Financial & competing interests disclosure
The authors were supported by a grant from the National Institute of Health (NIH grant CA62924) and a grant from the Italian Foundation for the Research on Pancreatic Diseases (FIMP). L.D. Wood works as a consultant for Personal Genome Diagnostics. R.H. Hruban receives royalty payments from Myriad Genetics for the PALB2 invention. The authors have no other relevant affiliations or financial involvement with any organization or entity with a financial interest in or financial conflict with the subject matter or materials discussed in the manuscript apart from those disclosed.
Pancreatic neuroendocrine tumors (PanNETs) are the second most common pancreatic malignancy and are clinically and biologically distinct from pancreatic ductal adenocarcinoma.
PanNETs are a feature of many familial cancer syndromes. They occur commonly in patients with multiple endocrine neoplasia type 1 and von Hippel–Lindau disease, while they are uncommon in patients with neurofibromatosis type 1 and tuberous sclerosis complex.
Recent high-throughput sequencing studies of sporadic (non-familial) PanNETs have identified many of the key genetic drivers in this tumor type.
The MEN1 tumor suppressor gene is somatically mutated in almost half of sporadic PanNETs. This gene likely plays a role in the early steps of PanNET tumorigenesis. Some studies have suggested that patients with somatic mutations in MEN1 have an improved prognosis, but data on this are inconsistent.
Mutations in the genes ATRX and DAXX occur in almost half of sporadic PanNETs. Loss of ATRX or DAXX expression (a surrogate for mutation) is associated with the alternative lengthening of telomeres phenotype, a telomerase-independent mechanism of telomere maintenance. Similar to MEN1, the data on the relationship between ATRX and DAXX mutations and prognosis are inconsistent.
Approximately 15% of PanNETs have somatic mutations in genes that encode components of the mTOR pathway, including TSC2, PIK3CA and PTEN. These mutations highlight the importance of the mTOR pathway in PanNET tumorigenesis, and this pathway can be therapeutically targeted by drugs, such as everolimus.
PanNETs are graded based on proliferation rate, with the highest grade designated as neuroendocrine carcinomas. However, this group is heterogeneous, containing both PanNETs with an elevated proliferation rate and cytologically malignant neuroendocrine carcinomas. These two groups are genetically distinct, with TP53 and RB mutations in the latter group.

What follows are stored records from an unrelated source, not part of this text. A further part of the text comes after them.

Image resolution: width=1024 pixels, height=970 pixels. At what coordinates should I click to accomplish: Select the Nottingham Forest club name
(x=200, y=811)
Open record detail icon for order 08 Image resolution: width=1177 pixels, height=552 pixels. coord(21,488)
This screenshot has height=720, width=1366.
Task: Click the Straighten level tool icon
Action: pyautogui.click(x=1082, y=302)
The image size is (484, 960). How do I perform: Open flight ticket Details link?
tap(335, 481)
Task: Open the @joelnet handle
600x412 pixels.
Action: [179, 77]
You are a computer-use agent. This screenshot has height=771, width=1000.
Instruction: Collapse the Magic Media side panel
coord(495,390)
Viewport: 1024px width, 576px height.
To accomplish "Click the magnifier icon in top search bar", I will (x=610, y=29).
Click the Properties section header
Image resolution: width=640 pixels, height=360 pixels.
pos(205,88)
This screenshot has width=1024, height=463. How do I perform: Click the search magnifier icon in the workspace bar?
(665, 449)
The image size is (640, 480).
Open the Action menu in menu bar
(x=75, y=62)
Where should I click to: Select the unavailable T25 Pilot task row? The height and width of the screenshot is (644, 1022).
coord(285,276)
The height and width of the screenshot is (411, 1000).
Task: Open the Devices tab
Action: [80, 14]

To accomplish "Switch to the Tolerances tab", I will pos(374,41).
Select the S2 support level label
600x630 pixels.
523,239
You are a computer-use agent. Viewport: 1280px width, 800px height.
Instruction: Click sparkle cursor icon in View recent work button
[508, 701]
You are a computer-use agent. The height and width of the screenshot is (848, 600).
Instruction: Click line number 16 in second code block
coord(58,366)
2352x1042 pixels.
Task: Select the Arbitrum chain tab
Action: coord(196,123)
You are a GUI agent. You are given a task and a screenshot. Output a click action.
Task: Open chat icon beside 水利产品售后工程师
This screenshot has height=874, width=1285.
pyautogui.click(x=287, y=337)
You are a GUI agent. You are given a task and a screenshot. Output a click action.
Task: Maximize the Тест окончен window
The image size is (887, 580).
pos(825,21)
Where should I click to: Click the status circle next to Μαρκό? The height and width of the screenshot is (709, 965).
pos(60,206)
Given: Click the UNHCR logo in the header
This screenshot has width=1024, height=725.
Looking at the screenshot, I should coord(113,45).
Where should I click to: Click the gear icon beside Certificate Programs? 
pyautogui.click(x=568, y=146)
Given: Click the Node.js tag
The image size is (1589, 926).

Surgery is a mainstay of treatment of PanNETs, although some studies have examined the use of cytotoxic chemotherapy for advanced cases. Other potential therapeutic targets include the somatostatin receptor and the vasculature.
Therapies targeting mTOR have recently been approved for use in patients with PanNETs. Patients treated with the mTOR inhibitor everolimus showed improved prognosis compared with placebo in a Phase III clinical trial. Clinical trials have not yet examined the correlation of mTOR pathway mutations with response to everolimus.